PROBLEM TO SOLVE >> Transcribe the part of the dinosaur track passage that opens with the words containing "There were big" and closes with "sand to stone.".

DOCUMENT EXCERPT >>
One day, about 185 million years ago, some dinosaurs wandered down to a small oasis in the desert, about 20 miles from where I live.
There were big animals, like the 25-foot prosauropod, and small ones, like the pigeon-sized three-toed little guy who hasn’t yet been identified with a name.
Some of them, including the long-necked prosauropod, were herbivores; others, like the 15-foot Kayentapus, were carnivores. But they all needed water, and they must have figured out how to live and let live when they visited their water hole.
It must have just rained because the sand was wet. Later in the day some dry mud blew in … and then more sand … and then much more sand. And long after those dinosaurs had died and the land had become as dry as the Sahara is today, the sand kept piling up – the sheer weight of it turning sand to stone.
Millions of years later, the earth began to rise, some of the sandstone eroded, and now, just a few years ago, a human wandering by noticed a dinosaur print in the rock.
The track site is the pale area toward the upper left.

SOURCE DATA >>
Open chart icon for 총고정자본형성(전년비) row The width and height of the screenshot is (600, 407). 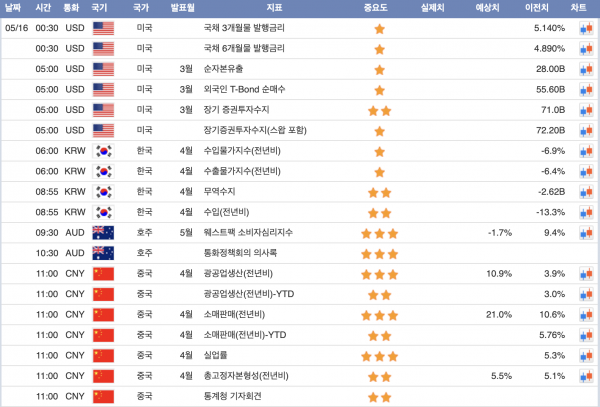point(586,376)
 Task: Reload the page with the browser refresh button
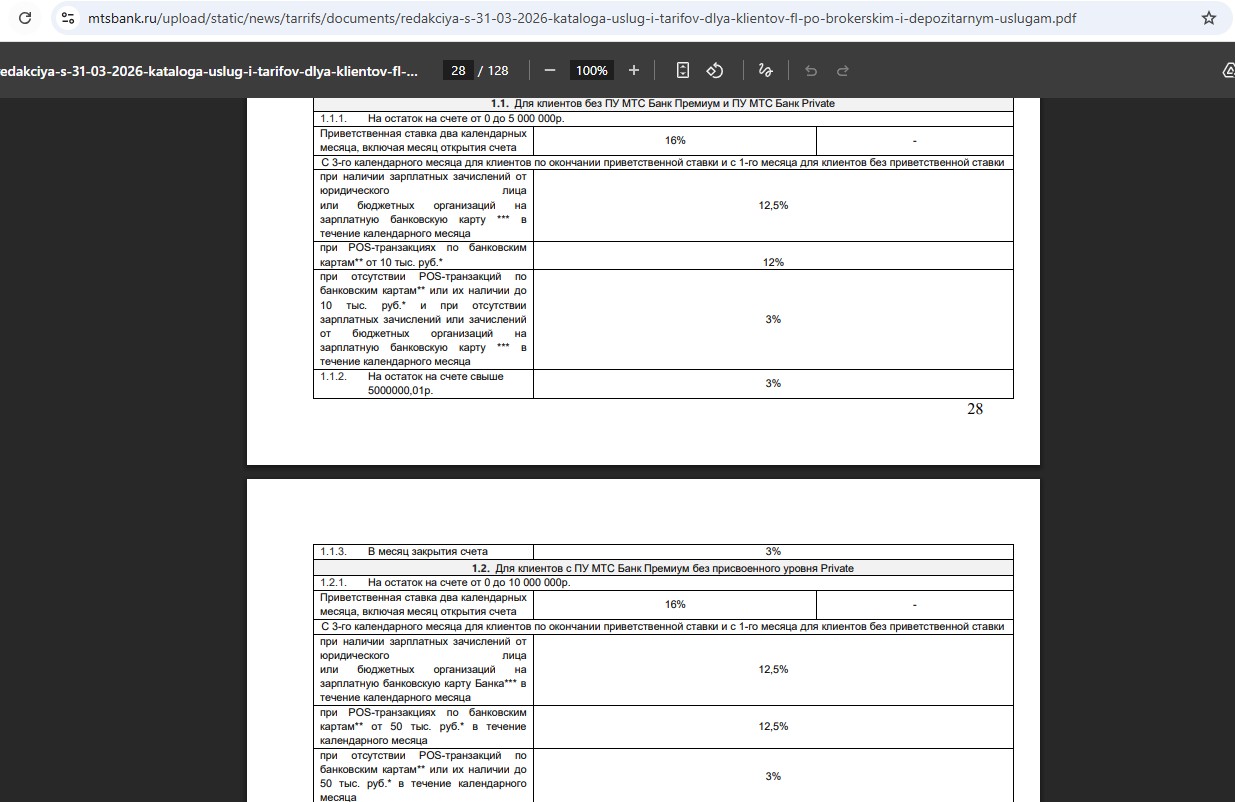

RESULT >>
There were big animals, like the 25-foot prosauropod, and small ones, like the pigeon-sized three-toed little guy who hasn’t yet been identified with a name.
Some of them, including the long-necked prosauropod, were herbivores; others, like the 15-foot Kayentapus, were carnivores. But they all needed water, and they must have figured out how to live and let live when they visited their water hole.
It must have just rained because the sand was wet. Later in the day some dry mud blew in … and then more sand … and then much more sand. And long after those dinosaurs had died and the land had become as dry as the Sahara is today, the sand kept piling up – the sheer weight of it turning sand to stone.